Traigo a cuenta este asunto porque recientemente pasó algo que me inquietó. Hablando sobre las mencionadas jornadas de mayo de 1979, un joven estudiante universitario ‒que considero intelectual y políticamente correcto‒ se refirió a estas como la muestra de “un falso heroísmo que después solo sirvió para que cuando el FMLN [Frente Farabundo Martí para la Liberación Nacional] llegara al poder, actuaran igual o peor que los que estaban antes”.

Pienso que tal opinión tiene que ver con el desconocimiento de esa parte de nuestra historia y, por tanto, de sus protagonistas. Sin tratarse de un “atarrayazo”, ciertamente hubo disparidades inaceptables entre algunas jefaturas políticas y militares con la base guerrillera; hubo “privilegios” y arbitrariedades arriba –no siempre, pero sí– mientras abundaron los sacrificios y el heroísmo entre la tropa insurgente. Pero después del conflicto armado hubo quienes, también en las alturas, no solo entregaron las armas sino también los ideales para trastocarlos en ejercicios politiqueros, electoreros y hasta financieros.

Pero, ubicando en su correcta dimensión lo anterior, debo decir que este joven tiene razón en lo que afirmó después. “Y por eso –agregó– caímos en manos del actual”. Totalmente de acuerdo. Pasó que la gente se hartó del derechista partido Alianza Republicana Nacionalista (ARENA) y le apostó al FMLN, dizque de “izquierda”; luego, también se hartó de este y así llegó Bukele a ser presidente de la república.
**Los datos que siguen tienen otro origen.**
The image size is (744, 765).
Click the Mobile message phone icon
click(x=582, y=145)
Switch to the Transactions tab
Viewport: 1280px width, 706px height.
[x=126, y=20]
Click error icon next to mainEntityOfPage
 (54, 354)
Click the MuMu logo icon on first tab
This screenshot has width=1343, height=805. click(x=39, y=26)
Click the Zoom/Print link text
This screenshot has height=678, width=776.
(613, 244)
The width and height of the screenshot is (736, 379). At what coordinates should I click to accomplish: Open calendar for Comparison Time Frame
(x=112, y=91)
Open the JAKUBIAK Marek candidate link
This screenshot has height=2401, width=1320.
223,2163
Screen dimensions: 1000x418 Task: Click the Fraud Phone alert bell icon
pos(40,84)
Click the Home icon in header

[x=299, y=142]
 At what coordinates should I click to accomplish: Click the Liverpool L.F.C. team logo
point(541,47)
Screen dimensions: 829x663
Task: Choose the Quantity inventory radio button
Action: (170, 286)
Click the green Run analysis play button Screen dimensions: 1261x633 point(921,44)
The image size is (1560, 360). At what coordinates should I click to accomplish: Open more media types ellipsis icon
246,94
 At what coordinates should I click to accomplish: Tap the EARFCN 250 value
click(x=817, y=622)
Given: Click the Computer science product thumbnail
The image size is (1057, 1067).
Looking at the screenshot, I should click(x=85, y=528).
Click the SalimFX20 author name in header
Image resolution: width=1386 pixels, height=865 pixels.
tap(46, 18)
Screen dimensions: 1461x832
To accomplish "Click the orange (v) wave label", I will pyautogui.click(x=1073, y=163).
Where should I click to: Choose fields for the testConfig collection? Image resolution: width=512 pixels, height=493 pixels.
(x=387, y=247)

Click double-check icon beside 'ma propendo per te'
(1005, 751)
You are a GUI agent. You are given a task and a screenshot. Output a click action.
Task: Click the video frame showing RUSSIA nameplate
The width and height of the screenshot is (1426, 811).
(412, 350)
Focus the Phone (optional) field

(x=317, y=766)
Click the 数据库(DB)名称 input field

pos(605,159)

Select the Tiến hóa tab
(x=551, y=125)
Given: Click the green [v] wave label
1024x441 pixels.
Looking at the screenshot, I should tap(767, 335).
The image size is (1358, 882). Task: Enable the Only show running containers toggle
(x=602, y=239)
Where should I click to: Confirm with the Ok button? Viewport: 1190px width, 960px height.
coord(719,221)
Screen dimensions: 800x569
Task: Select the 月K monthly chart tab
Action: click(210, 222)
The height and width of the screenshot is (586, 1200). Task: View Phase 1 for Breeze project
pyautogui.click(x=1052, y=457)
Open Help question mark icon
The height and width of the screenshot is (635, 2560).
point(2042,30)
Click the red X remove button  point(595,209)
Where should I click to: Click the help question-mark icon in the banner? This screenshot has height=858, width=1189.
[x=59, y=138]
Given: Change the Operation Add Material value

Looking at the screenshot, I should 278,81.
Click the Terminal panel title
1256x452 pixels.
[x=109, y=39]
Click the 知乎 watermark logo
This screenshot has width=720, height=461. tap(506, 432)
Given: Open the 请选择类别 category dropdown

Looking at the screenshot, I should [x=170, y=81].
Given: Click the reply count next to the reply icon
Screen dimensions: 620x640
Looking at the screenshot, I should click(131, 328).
Lo fue democráticamente, a partir del 2019, gracias al funcionamiento aceptable de la institucionalidad electoral como resultado de los avances conseguidos tras la firma de los referidos acuerdos tan ninguneados por este.

Ahora que tiene el control total del aparato estatal, solo le faltan unos días para coronarse como heredero de Hernández Martínez y apoltronarse inconstitucionalmente en la silla dictatorial con lujos y fanfarria, según parece. Ahora, entonces, debemos rescatar esa historia heroica que nos permitió mejorar un poco. Debemos transmitirla a nuestras juventudes ‒que ya comenzaron a sufrir con los desmanes autoritarios del “bukelato”‒ aprendiendo de los errores y también de los aciertos, pero siempre echando para adelante. ¡Hoy más que nunca! Es que quiero heredarle a mis hijas ese “país normal” donde, como escribió Lanssiers, no necesite “el diccionario para aprender el significado de la palabra dignidad”.